「マジ?会長ひどくない?」


私の話を聞いたヒナは、飲みかけのコーラをテーブルに叩きつけた。

昨日ヒナが誘いのメールをくれたから、私は喜んで出かけてきた。

今日のデート場所は、ヒナの部屋。

のんびりできるから、と招いてくれたんだ。

わりと近所なんだけど、来たのは久しぶり。

ヒナには気兼ねなく、何でも話せてしまう。

晴人は優しいけど、里美先輩の彼氏だからなぁ。

すぐ怒って、ぶっ殺すとか言うし。


「でもさぁ。里美先輩も何かズルいよね」


ヒナはため息をついた。


「里美先輩が?」

「うん。会長といくら仲が良くても、彼女がいる人の部屋に一人で行くっていうのはどうなの」

「えっ、何で一人だと思うの?」

「そ、それは……」


ヒナはしまったという顔をして、言葉を濁した。


「ヒナ、何か知ってるの?」

「知らない知らない、何も知らない」

「知ってんじゃん!話しなさいよっ!」


完全に慌てたヒナの首をしめて脅す。

するとヒナはすぐにギブアップした。


「あんた達、本当に血繋がってんだね……すごい力」

「そんな事は良いから!」

「わかったよ……。

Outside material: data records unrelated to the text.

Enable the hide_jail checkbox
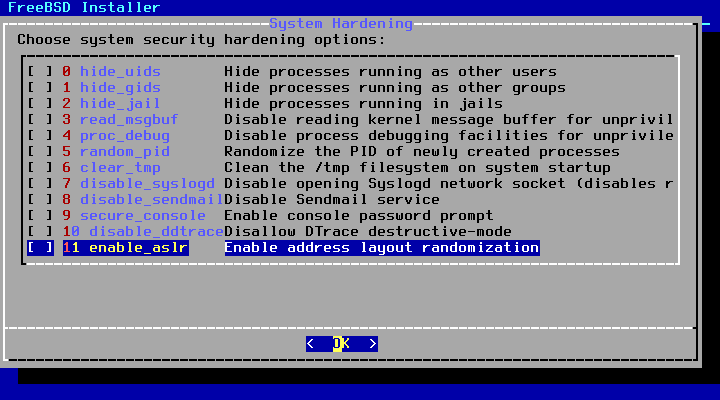Viewport: 720px width, 400px height. coord(40,103)
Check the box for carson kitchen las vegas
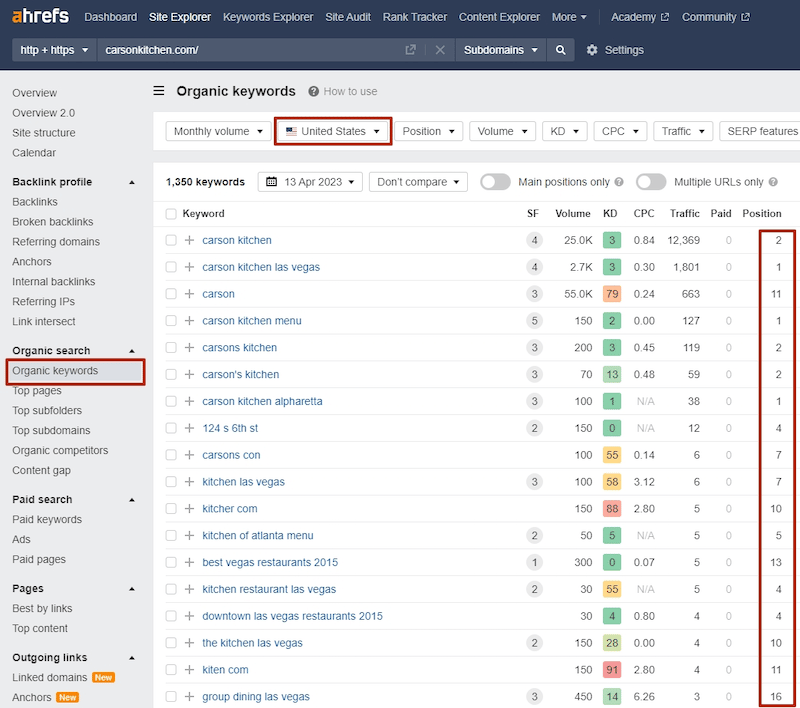 point(171,267)
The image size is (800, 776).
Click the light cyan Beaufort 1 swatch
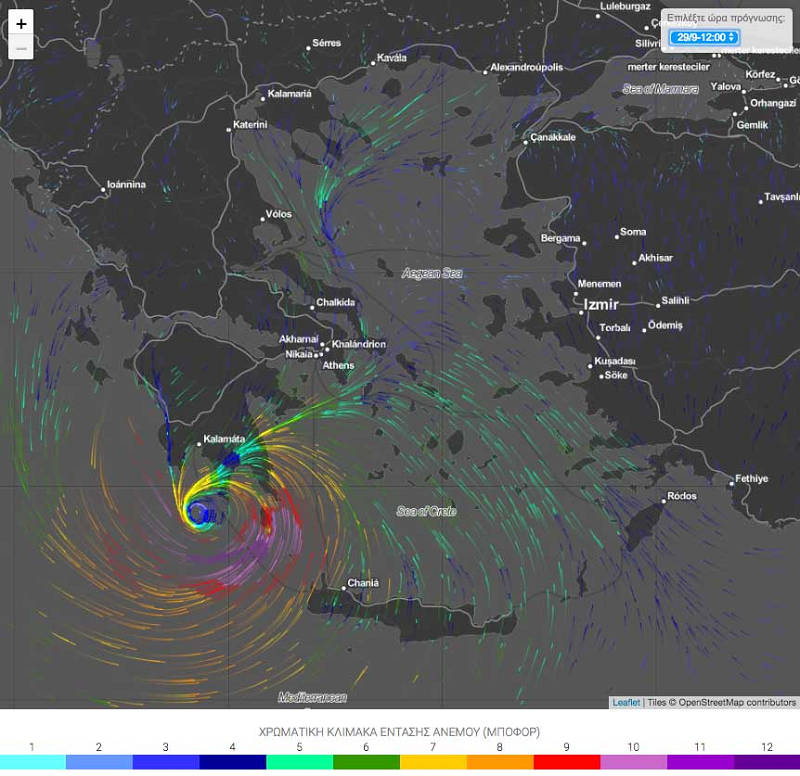[x=33, y=762]
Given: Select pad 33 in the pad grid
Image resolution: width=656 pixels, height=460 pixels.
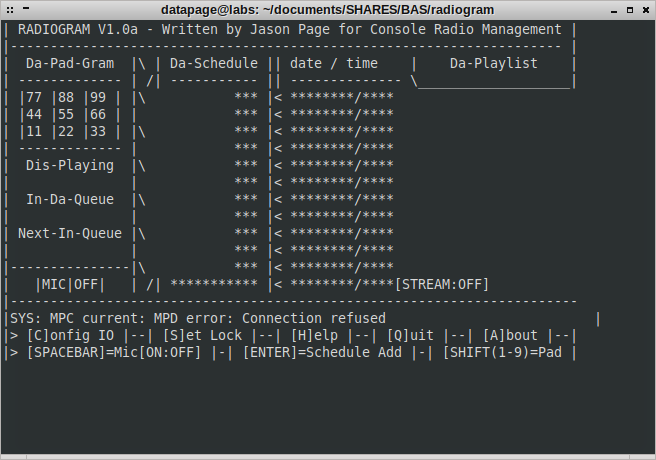Looking at the screenshot, I should click(105, 131).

でも、悪い話だからね?」


そう前置きしたヒナの話は、昨日の事。

晴人が里美先輩が受けたイジメを知ってしまった事。

それより衝撃的だったのは、晴人の下駄箱に入れられた写真の事だった。


「信じられない……」


健先輩と里美先輩が、同じ玄関から出てくる写真なんて。

誰かが明らかな敵意を持って何日も待ち伏せなければ、撮れる事はないだろう。

私はその犯人の執念と、正体がわからない不気味さにぞっとした。

悲しみを感じたのは、その後だった。


「それって、完全に浮気じゃない……」

「いや……わかんないけどさ……」

「健先輩もひどいけど、里美先輩もひどいよ……」


里美先輩、どうか晴人を裏切らないで……。

暗くなってしまうと、ヒナは遠慮がちに口を開いた。